[Part of a data file]
[START]

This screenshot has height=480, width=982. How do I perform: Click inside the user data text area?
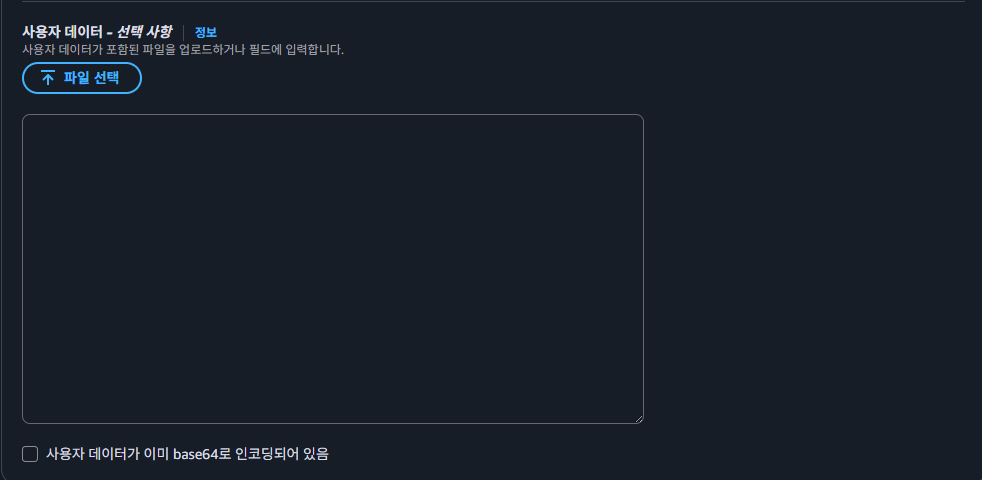[332, 268]
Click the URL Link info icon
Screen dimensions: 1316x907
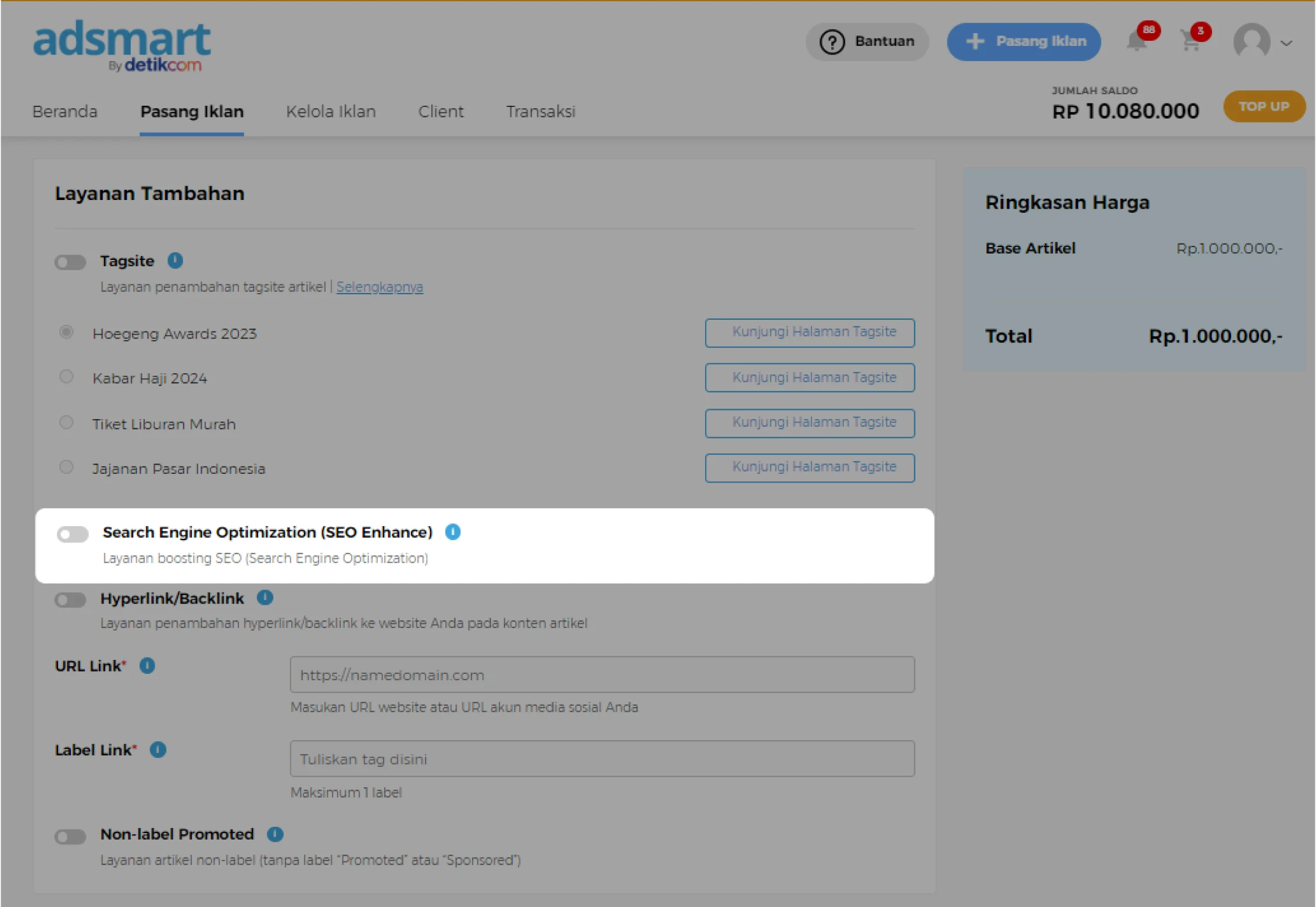point(147,666)
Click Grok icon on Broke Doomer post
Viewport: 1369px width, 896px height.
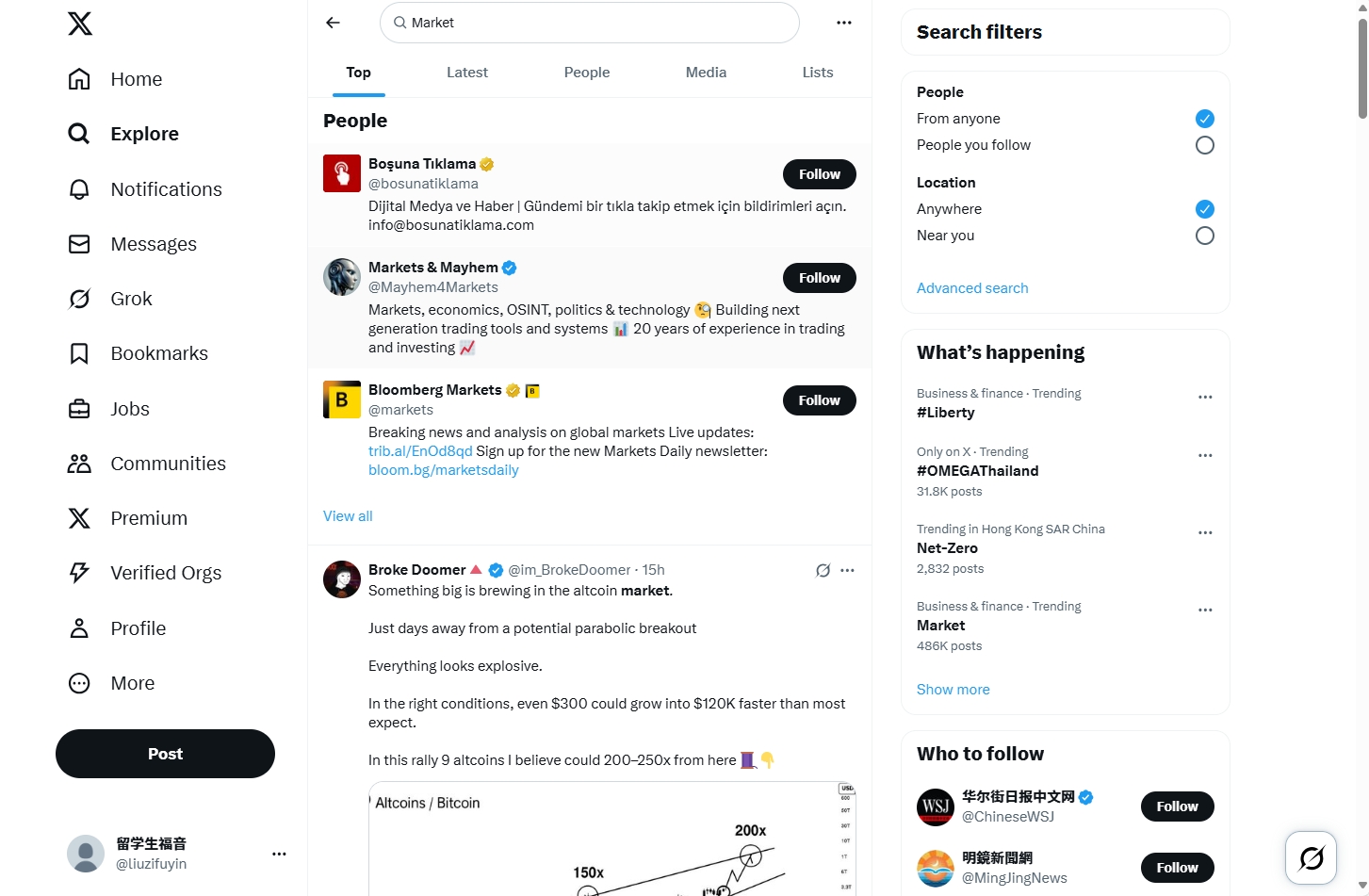823,570
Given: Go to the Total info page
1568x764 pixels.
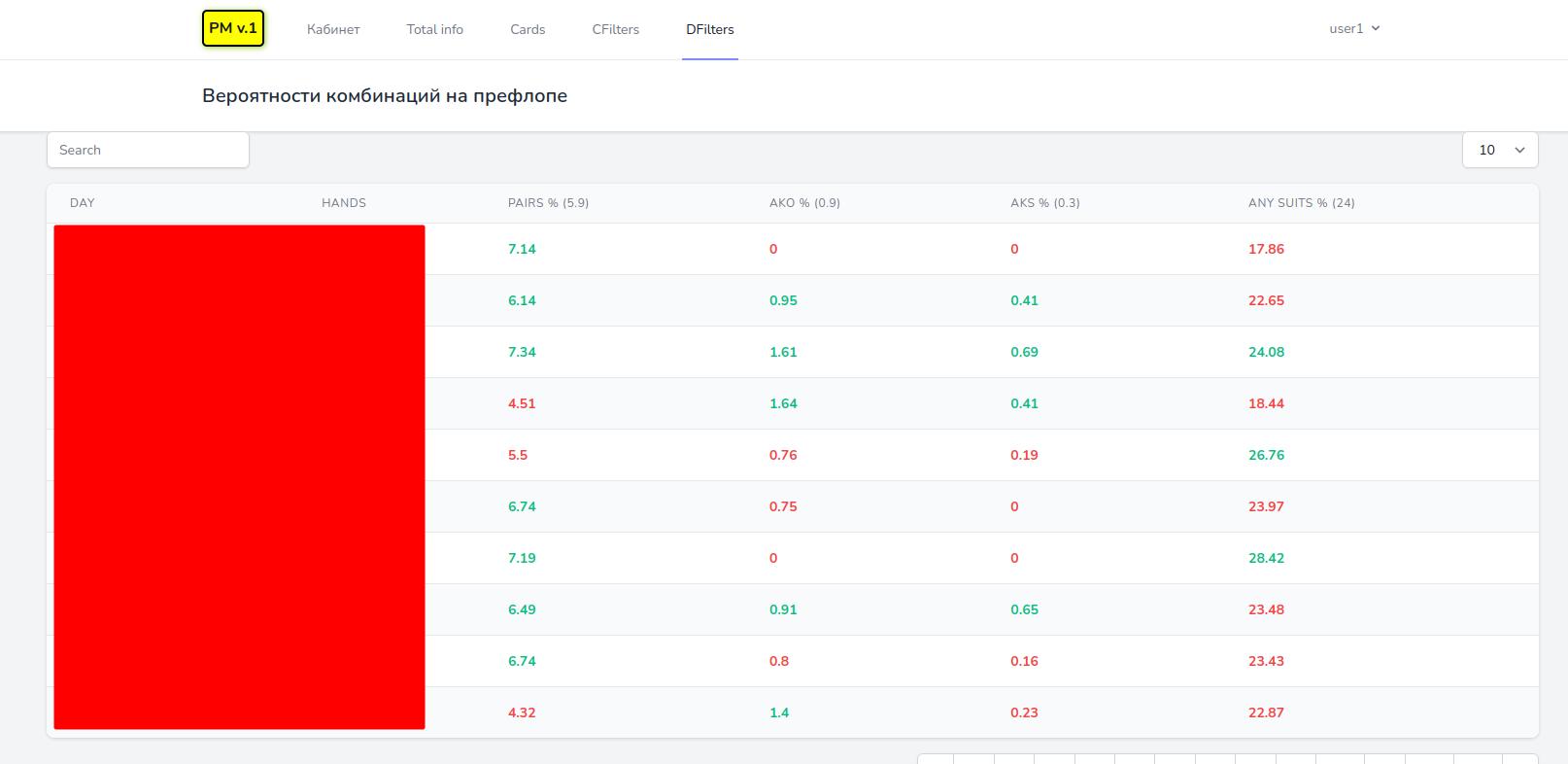Looking at the screenshot, I should (434, 29).
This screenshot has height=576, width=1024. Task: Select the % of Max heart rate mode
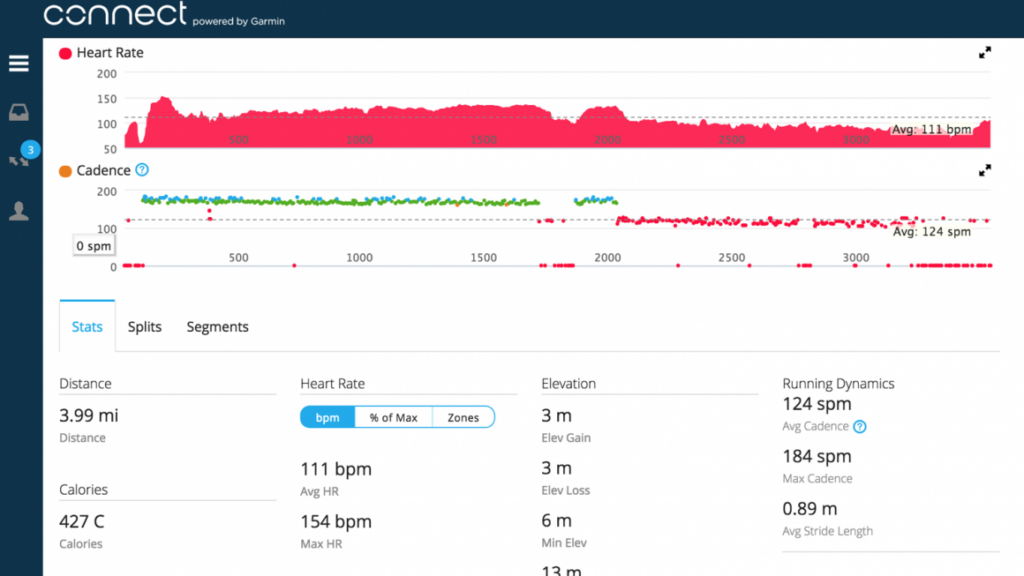pos(393,417)
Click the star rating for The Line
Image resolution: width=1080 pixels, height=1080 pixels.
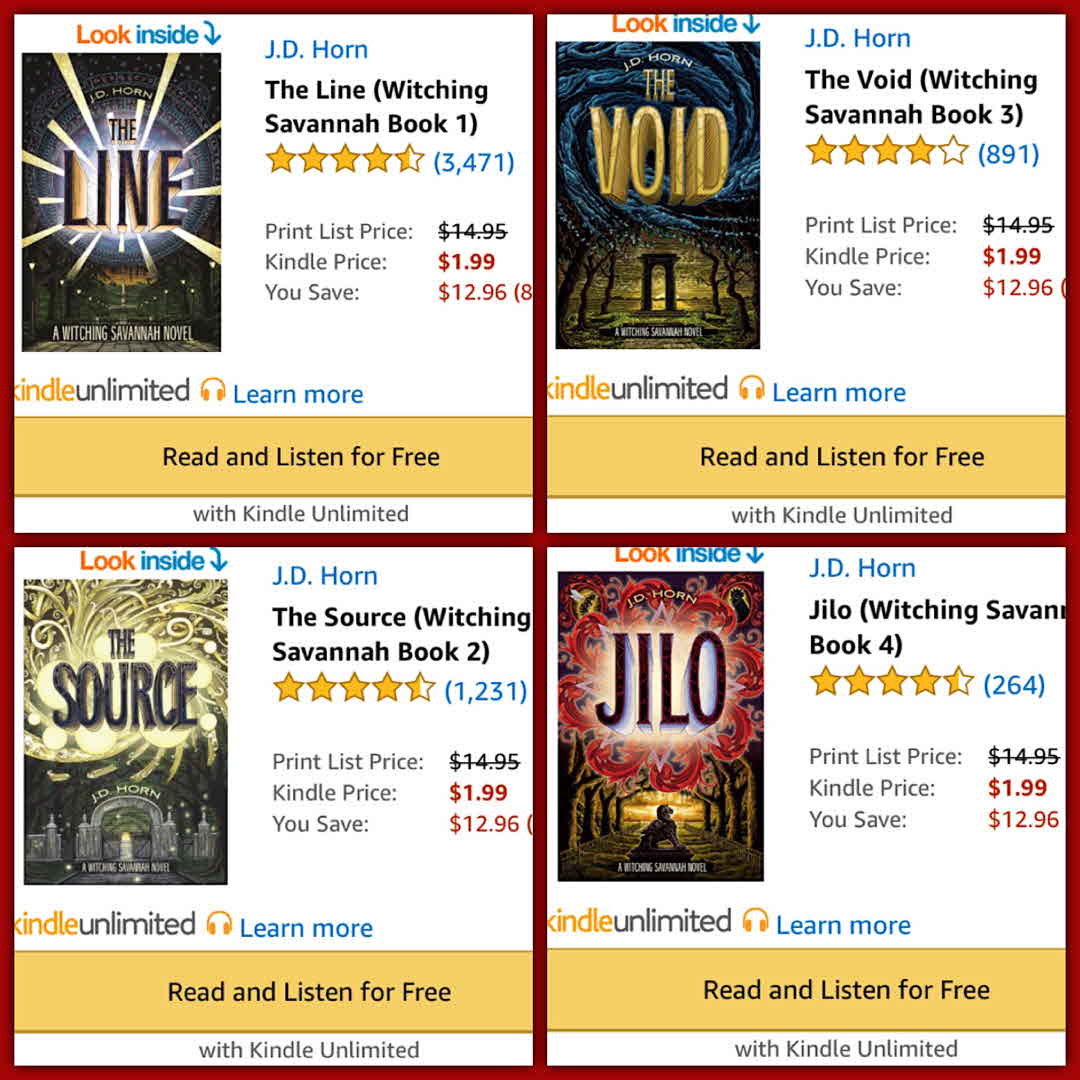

[END]

SET TASK:
Rewrite every entry above, replacing "Click" with "Tap" and leaving everything else unchanged. Omit the pictures from your answer.

RESULT FOR THIS EXERCISE:
This screenshot has height=480, width=982. How do I perform: Tap inside the user data text area?
[332, 268]
Tap the URL Link info icon
Screen dimensions: 1316x907
point(147,666)
Tap Grok icon on Broke Doomer post
Viewport: 1369px width, 896px height.
823,570
Given: Go to the Total info page
1568x764 pixels.
Looking at the screenshot, I should (434, 29).
This screenshot has height=576, width=1024. Task: Select the % of Max heart rate mode
pos(393,417)
Tap the star rating for The Line
Image resolution: width=1080 pixels, height=1080 pixels.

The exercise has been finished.